Pokazany fragment =>
□ □ □ □ □ □ □
Zło to pasożyt
Żyje, karmiąc się życiem tego, do czego przywarło. Żeby poczuć jego skutki, nie trzeba być opętanym jak mężczyzna z Ewangelii (por. Mk 5,1-20).
W większości przypadków zło działa po kryjomu, nie lubi się afiszować. Wystarczy jakieś ciemne miejsce w naszym życiu, a zło niczym pleśń zapuszcza tam korzenie i zaczyna okradać nas z życia, radości, pogody ducha, spokoju i sensu.
Można je zatrzymać tylko jednym sposobem: demaskując, pozbywając się ciemnych miejsc, wpuszczając światło w miejsca pogrążone w mroku. Brzmi prosto, ale z doświadczenia wszyscy wiemy, że to bardzo trudna sprawa.
Jak działa zło?
□ □ □ □ □ □ □
Wyodrębniony materiał =>
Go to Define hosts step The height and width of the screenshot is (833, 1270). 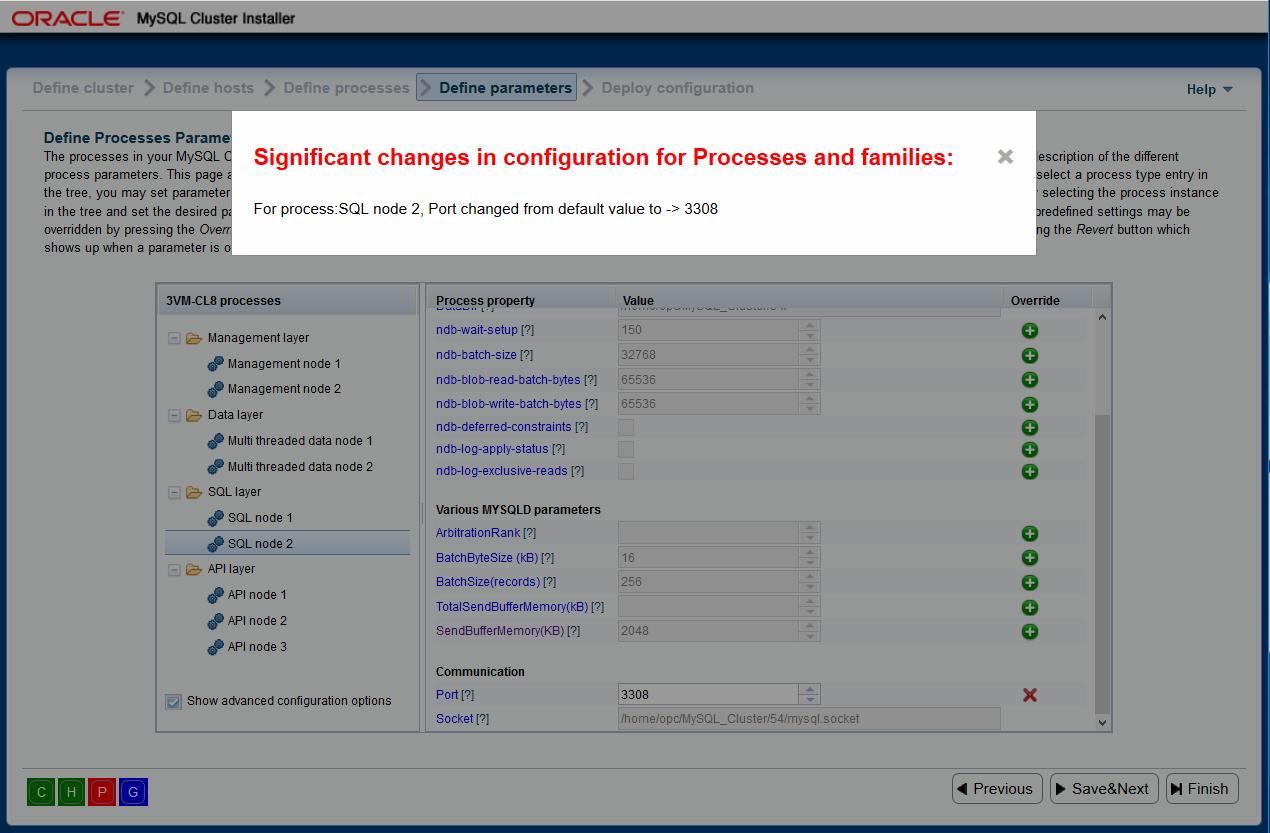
□ □ □ □ □ □ □
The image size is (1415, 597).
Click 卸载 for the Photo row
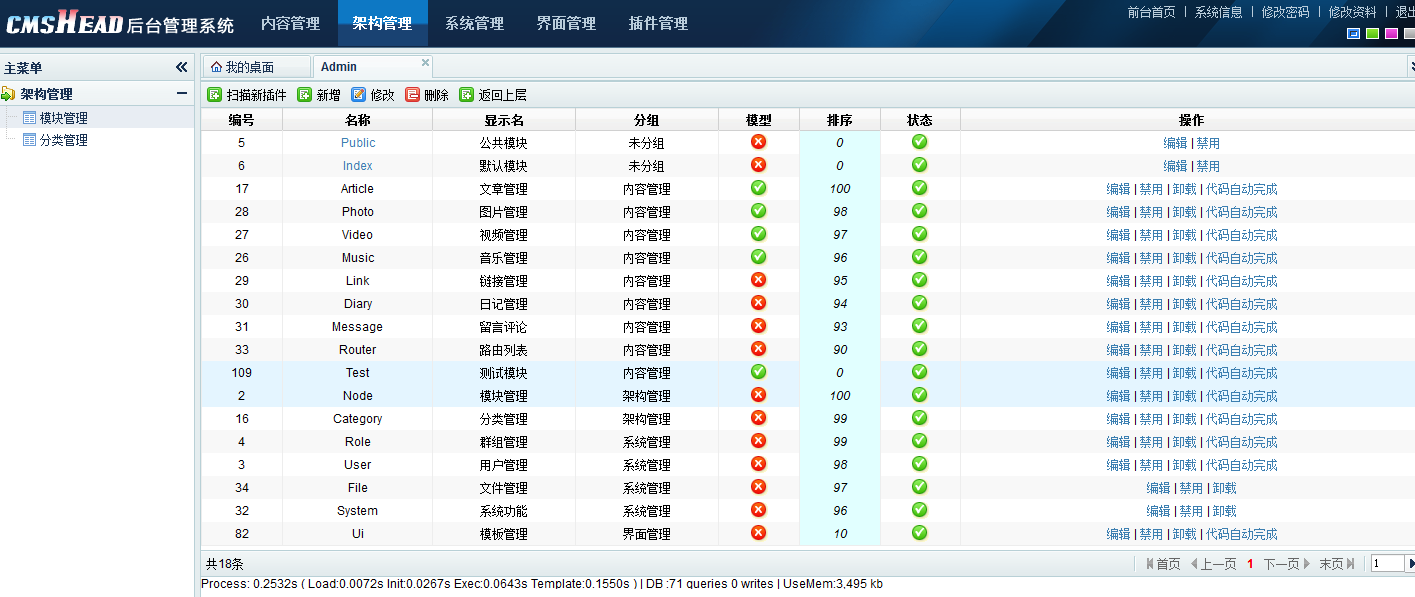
□ □ □ □ □ □ □
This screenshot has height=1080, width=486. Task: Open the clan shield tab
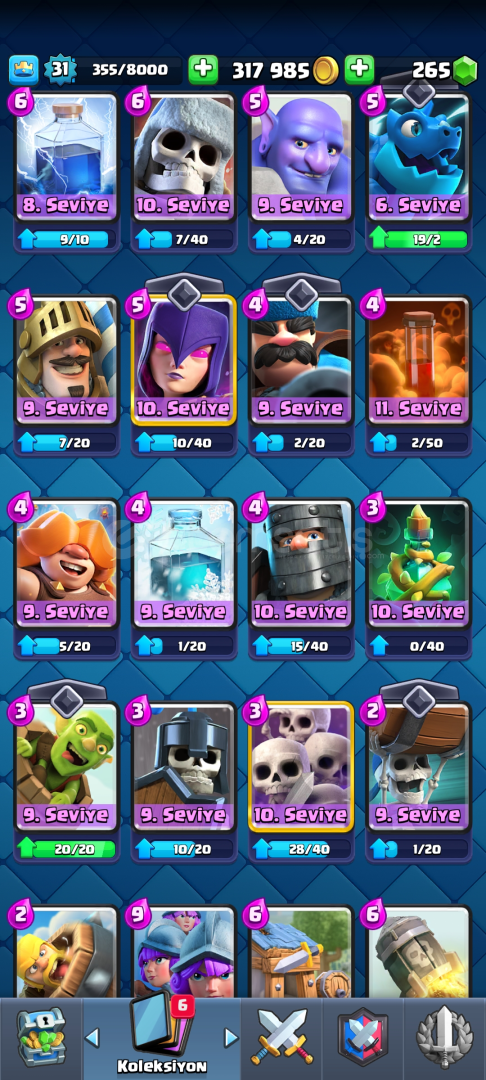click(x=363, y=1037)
□ □ □ □ □ □ □
Zadanie => Podejmij tekst o złu jako pasożycie po jego ostatnim zdaniu i pisz go dalej. Pozycje zamieszczone powyżej nie są tu potrzebne.

Odpowiedź =>
Ze złem walczymy przez całe życie. Przez całe życie staramy się odebrać mu władzę i panowanie. W Ewangelii spotykamy zło nakreślone mocną kreską, w postaci opętania przez złego ducha. Ewangelia opowiada nam o tym nie tylko po to, by powiedzieć, że Jezus ma nad nim władzę, ale także po to, by pokazać sposób działania zła:
Widoczne są dwa objawy: z jednej strony niezdolność do tworzenia więzi (nawet łańcuchem nie mógł go już nikt związać), a z drugiej krzywdzenie samego siebie (tłukł się kamieniami). Chore relacje są oczywistym symptomem tego, że zło wyrządza nam szkody.
Kiedy nasze wybory nas krzywdzą, kiedy wybieramy w życiu to, co najbardziej nam szkodzi, to znak, że mamy poważny problem ze złem. Spotkanie z Chrystusem to spotkanie, które uwalnia.
Powiedział mu bowiem: "Wyjdź, duchu nieczysty, z tego człowieka". Dopiero to spotkanie sprawia, że nasze życie staje się na powrót życiem prawdziwie ludzkim.